You've turned the most powerful thinking tool in history into a yes-machine — and it's making your ideas weaker without you even realizing it.

This episode is about a fundamental shift in how you use AI. Not a new tool, not a better prompt library — a completely different posture. Most people learned to use AI the same way they use Google: ask for an output, take the answer, move on. That habit is quietly eroding your thinking. AI is trained to be helpful, which means it's trained to agree. If you keep asking it questions you already know the answer to, all you're getting back is your own assumptions dressed up in more confident language.
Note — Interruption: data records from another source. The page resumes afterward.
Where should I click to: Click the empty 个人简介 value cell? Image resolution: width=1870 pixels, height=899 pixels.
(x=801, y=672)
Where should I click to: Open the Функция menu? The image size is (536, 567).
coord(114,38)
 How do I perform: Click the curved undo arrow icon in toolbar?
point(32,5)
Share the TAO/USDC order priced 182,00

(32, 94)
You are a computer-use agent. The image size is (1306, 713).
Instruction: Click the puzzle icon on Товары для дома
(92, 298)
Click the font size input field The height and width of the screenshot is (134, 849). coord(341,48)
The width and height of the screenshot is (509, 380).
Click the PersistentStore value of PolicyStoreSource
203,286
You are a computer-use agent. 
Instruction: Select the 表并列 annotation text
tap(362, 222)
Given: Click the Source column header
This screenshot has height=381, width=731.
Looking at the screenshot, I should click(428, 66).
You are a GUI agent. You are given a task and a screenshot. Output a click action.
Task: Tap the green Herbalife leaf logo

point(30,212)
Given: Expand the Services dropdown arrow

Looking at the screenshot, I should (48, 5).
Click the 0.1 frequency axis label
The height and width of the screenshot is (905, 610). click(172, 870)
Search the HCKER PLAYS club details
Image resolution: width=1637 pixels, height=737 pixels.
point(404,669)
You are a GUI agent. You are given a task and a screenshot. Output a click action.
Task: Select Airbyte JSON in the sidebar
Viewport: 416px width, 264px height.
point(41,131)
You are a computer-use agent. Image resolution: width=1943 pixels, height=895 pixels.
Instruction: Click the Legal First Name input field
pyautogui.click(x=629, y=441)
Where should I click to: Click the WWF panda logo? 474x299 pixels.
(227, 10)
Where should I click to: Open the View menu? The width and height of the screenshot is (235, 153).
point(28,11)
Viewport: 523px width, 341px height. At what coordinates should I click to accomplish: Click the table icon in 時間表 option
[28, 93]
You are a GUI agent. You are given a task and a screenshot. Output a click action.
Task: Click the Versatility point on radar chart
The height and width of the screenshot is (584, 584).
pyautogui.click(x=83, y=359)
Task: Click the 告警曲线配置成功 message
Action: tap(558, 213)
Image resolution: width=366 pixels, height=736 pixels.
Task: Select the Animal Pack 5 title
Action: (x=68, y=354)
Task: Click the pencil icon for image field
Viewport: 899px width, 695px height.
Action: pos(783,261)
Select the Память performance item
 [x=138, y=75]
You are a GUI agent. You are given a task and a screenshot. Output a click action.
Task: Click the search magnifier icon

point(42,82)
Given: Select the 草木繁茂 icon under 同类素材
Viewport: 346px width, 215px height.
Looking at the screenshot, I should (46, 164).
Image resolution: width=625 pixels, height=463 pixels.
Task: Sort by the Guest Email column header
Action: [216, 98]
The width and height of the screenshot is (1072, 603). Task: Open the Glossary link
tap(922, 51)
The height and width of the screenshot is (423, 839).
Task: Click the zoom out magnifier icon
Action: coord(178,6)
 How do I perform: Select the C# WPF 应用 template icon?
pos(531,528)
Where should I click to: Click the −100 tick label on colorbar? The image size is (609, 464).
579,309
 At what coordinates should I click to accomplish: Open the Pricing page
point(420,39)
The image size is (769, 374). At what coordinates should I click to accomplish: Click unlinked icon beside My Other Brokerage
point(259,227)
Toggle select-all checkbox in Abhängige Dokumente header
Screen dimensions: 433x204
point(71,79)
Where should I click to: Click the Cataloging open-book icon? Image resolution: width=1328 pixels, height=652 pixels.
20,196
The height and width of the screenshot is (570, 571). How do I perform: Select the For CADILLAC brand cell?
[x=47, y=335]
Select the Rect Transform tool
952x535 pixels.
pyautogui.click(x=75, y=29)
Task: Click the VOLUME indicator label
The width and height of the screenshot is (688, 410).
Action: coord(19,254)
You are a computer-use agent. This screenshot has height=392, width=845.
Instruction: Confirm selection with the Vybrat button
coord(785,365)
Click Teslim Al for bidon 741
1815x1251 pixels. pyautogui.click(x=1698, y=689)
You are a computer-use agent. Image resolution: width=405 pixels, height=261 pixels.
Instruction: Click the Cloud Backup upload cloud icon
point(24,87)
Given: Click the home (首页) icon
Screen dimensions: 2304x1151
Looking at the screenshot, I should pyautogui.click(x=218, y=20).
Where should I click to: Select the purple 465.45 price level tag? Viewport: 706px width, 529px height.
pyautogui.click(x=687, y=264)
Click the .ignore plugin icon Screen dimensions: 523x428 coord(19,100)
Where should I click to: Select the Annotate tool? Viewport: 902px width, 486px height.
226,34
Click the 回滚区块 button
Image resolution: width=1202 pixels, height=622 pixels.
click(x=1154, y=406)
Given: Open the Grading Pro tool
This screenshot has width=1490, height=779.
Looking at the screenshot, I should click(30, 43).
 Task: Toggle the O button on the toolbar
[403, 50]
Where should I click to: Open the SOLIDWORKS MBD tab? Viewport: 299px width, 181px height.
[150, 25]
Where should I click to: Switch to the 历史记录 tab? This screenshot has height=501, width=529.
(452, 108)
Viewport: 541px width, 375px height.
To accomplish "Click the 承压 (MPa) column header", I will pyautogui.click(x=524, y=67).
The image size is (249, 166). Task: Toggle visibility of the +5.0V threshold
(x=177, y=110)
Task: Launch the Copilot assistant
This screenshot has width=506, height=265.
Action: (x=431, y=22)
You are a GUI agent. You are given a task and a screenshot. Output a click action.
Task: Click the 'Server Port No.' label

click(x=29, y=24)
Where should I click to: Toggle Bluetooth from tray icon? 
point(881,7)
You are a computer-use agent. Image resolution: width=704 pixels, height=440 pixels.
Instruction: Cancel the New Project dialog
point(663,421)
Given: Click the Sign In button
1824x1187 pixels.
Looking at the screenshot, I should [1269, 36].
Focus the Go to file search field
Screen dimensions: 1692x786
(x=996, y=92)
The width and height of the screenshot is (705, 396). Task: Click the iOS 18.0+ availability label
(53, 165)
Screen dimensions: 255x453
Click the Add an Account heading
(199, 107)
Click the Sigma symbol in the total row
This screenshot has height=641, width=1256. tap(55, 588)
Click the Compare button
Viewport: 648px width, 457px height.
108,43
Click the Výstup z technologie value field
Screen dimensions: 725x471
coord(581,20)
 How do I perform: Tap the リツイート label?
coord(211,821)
The fix is treating AI like a sparring partner, not an assistant. That means building the discipline to ask the questions you don't want to ask — the ones that pressure-test your ideas before the room does it for you.

In this episode:

  • Why AI's confidence is the dangerous part — it states wrong things with the same authority as right ones
  • The sparring partner model: how to shift your posture toward AI so you get genuinely better thinking out of it
  • Four types of challenge prompts: failure, assumption exposure, data validity, and pre-mortem — and exactly how to use each one
  • Why most people skip this step (hint: it's not because they don't know how)
  • A 15-minute exercise you can do today with any idea you're working on

The people who will be dangerous with AI aren't the ones using the best tools. They're the ones asking the best questions. This episode is for anyone who wants to be one of them.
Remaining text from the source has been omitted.